MIPIM 2016 Review: Housing the World

The weight of recent immigration has added to the already acute need for an accelerated housing programme, particularly in Germany.

Markus Terboven, board member at Gewobag Wohnungsbau-Aktiengesellschaft, said that in Berlin, six major house builders had been asked by the Berlin authorities to deliver around 60,000 apartments in the next decade, representing an investment of around €2bn each. He said that this requirement was based on a plan before the recent influx of immigration, which meant that the need for new homes was now even greater.

It was a view echoed by Dusseldorf Mayor Thomas Geisel, who added: “We must look at increasing the density of residential development in our cities to keep up with the demand.”

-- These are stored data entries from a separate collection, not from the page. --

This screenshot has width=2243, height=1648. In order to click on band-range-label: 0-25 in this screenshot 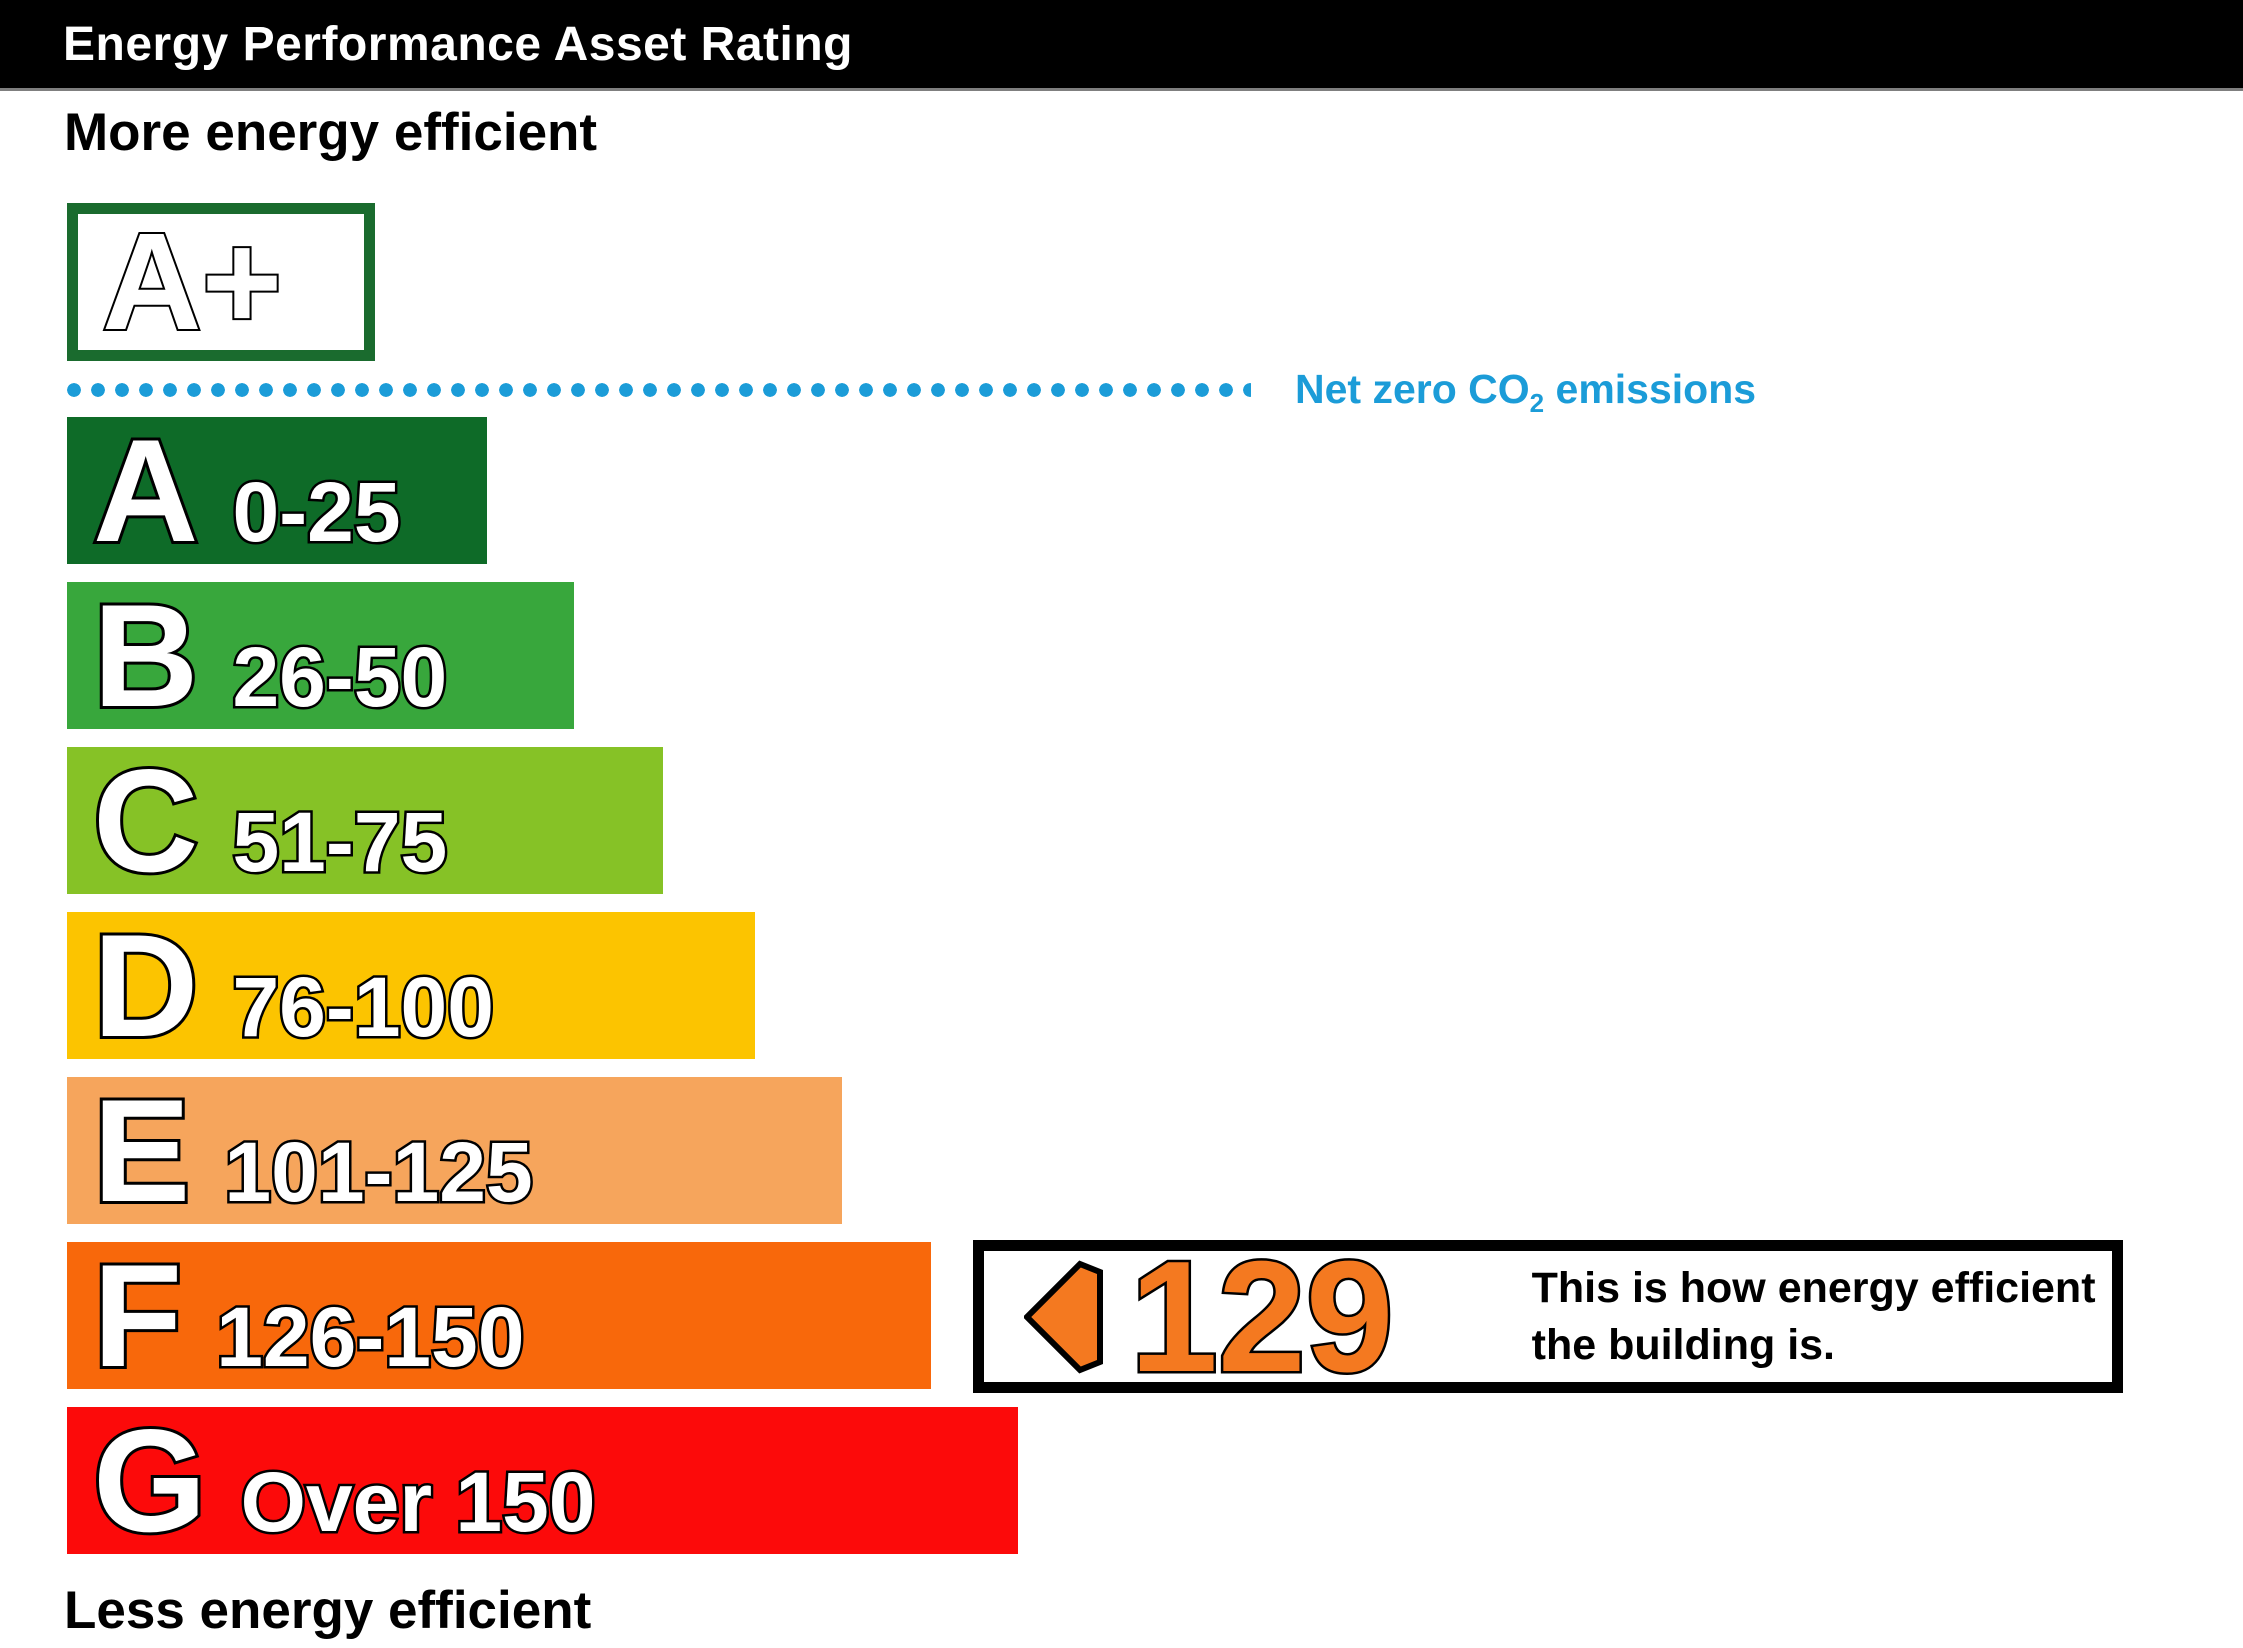, I will do `click(316, 512)`.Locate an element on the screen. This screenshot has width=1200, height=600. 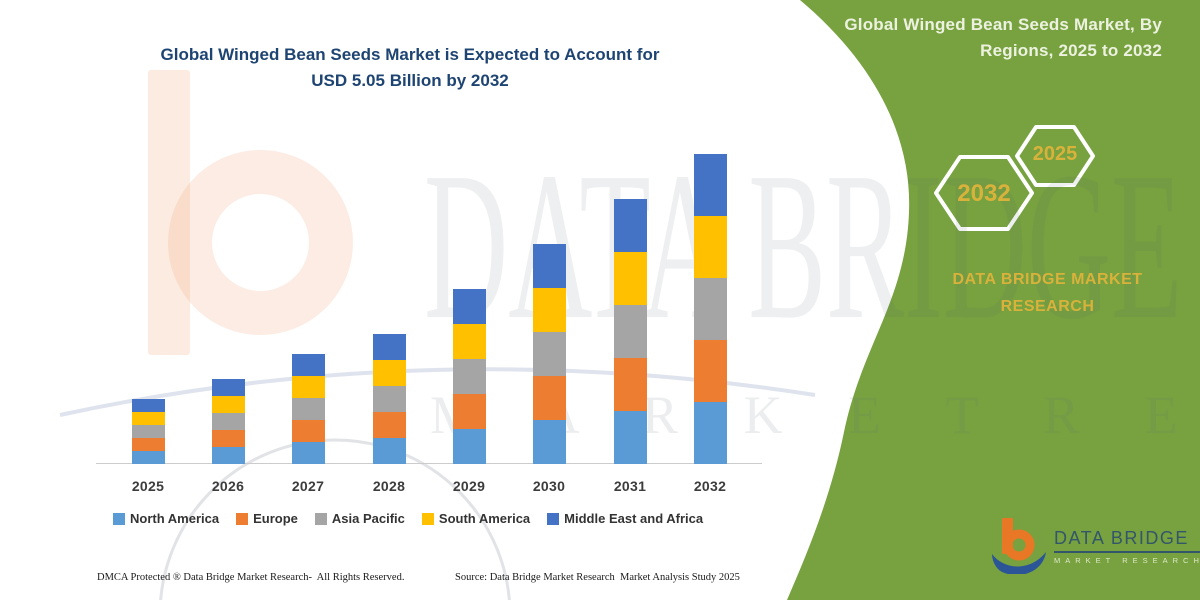
legend-label: South America is located at coordinates (484, 518). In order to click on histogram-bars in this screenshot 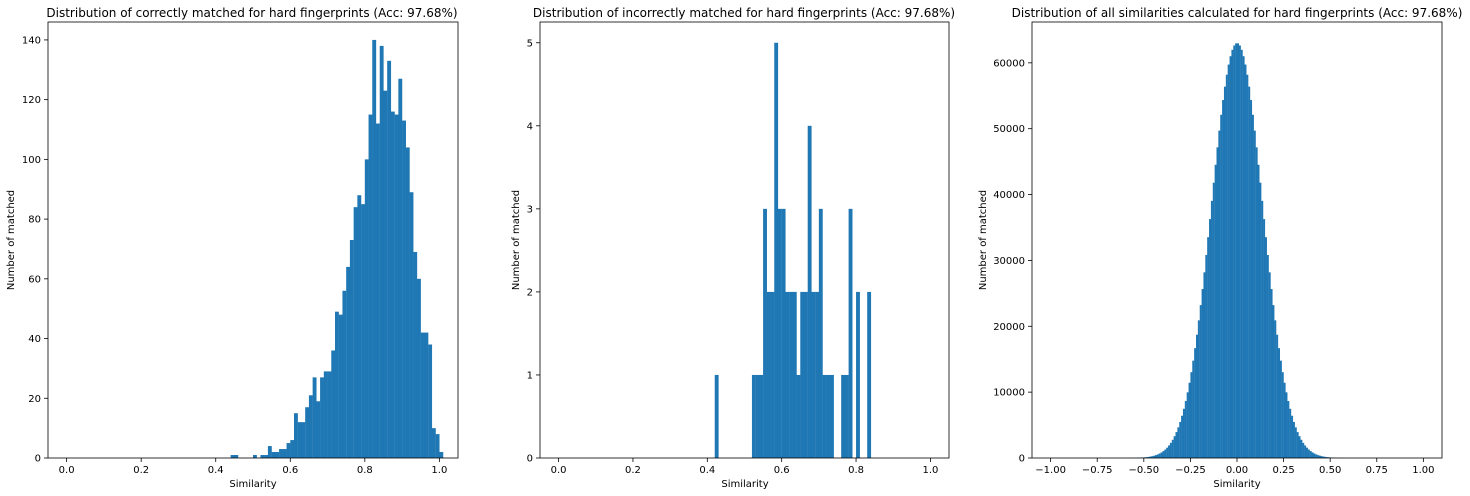, I will do `click(337, 249)`.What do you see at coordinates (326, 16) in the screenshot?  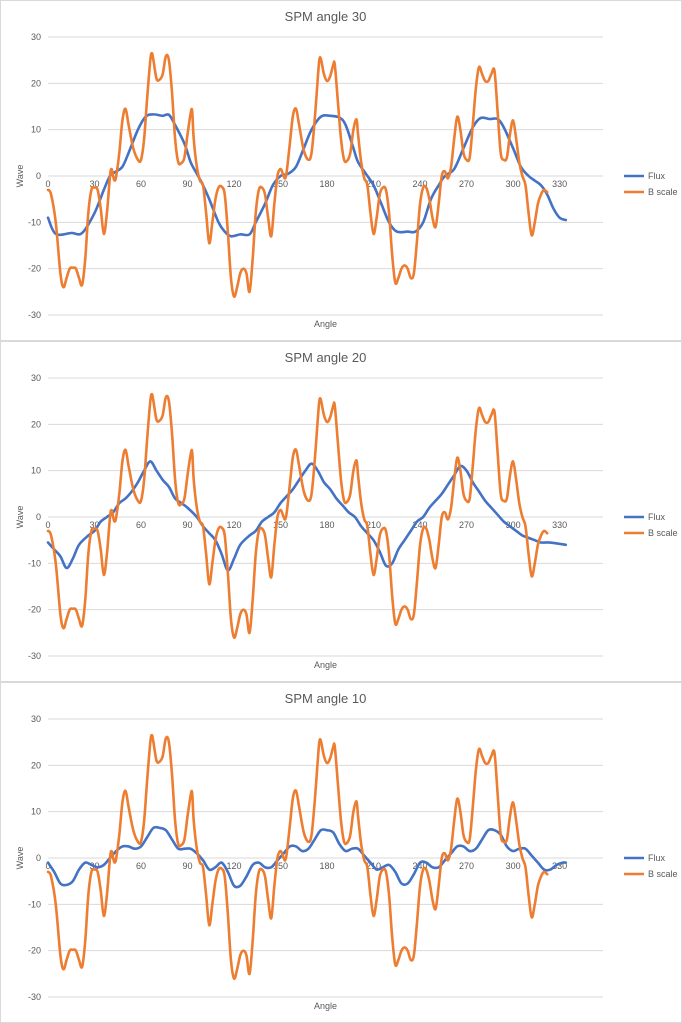 I see `chart-title: SPM angle 30` at bounding box center [326, 16].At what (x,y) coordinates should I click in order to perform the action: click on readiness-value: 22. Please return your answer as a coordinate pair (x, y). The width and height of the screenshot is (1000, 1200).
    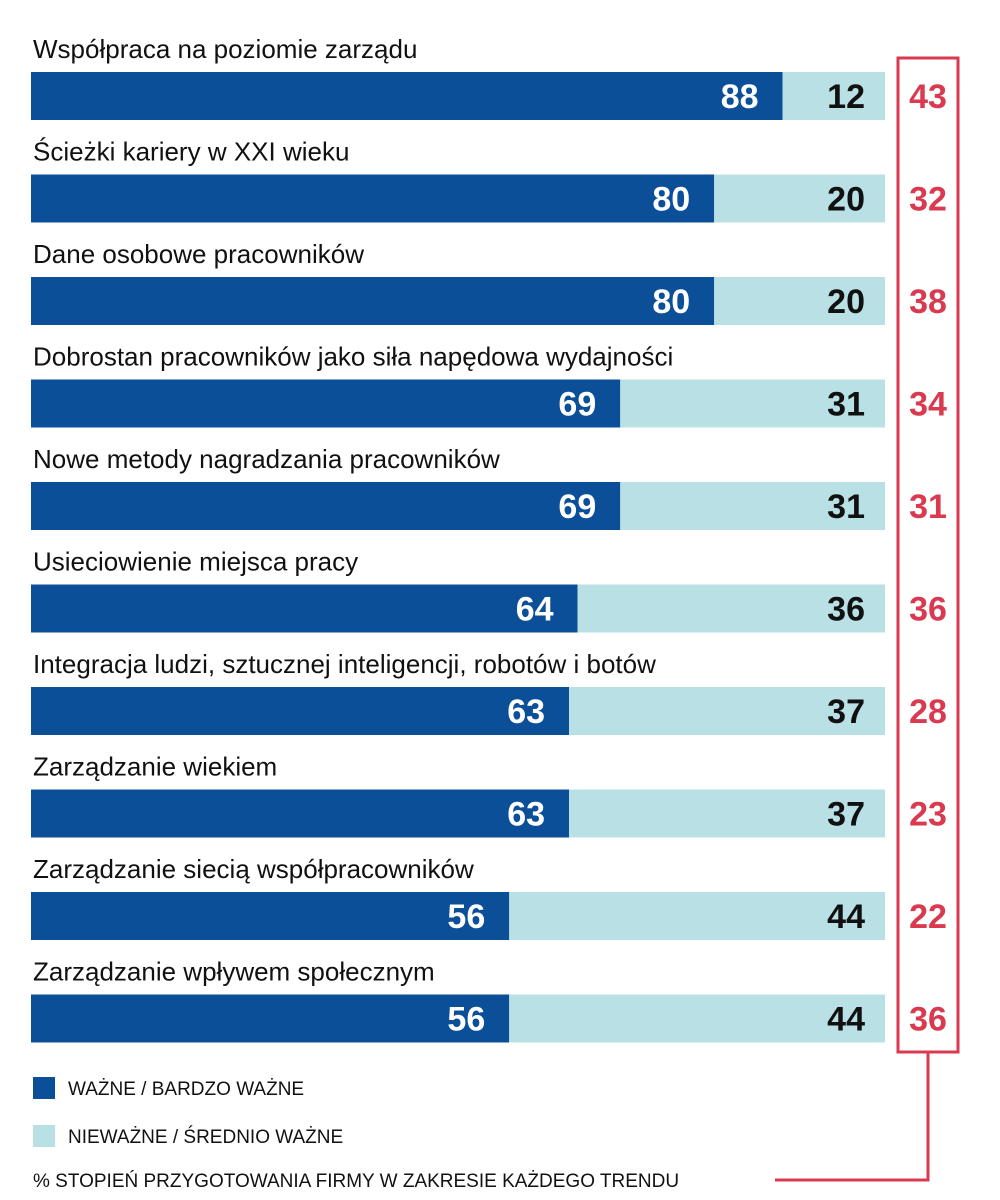
    Looking at the image, I should click on (928, 917).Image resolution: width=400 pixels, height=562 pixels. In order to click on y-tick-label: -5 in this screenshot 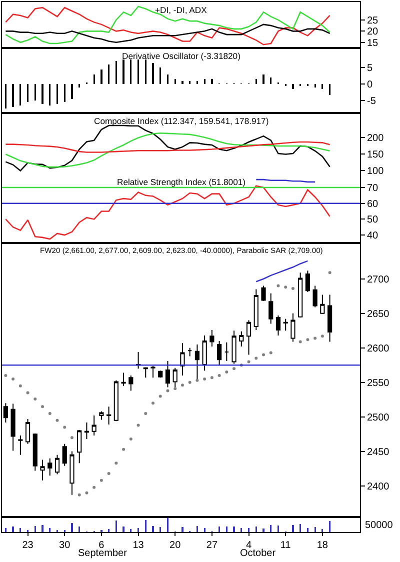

Architect Ian Simpson, of Manchester- and London-based SimpsonHaugh and Partners, is an unapologetic advocate of high-rise development. He believes it is essential for cities that have to accommodate rapidly growing populations. “Density allows us to deliver quality, and there’s a real desire on a whole series of levels to intensify development,” he said.

And Ingvar Hansen, head of planning development for the City of Copenhagen, said his city planned to deliver 45,000 new houses by 2027, in order to make the quality of life for which Copenhagen is famous more widely accessible. “The city has invested in recreational facilities to encourage more young people to stay. There is also a modern transport system supporting a modern life in the city. As a consequence of the dramatic rise in demand, prices have increased and the city fears only high income people can afford housing,” he said.

But Richard Fagg, Deputy Managing Director of Bouygues Development, said London faced challenges on a far bigger scale. “They [Copenhagen] have to build 45,000 houses in ten years. We have to build 50,000 a year,” he said.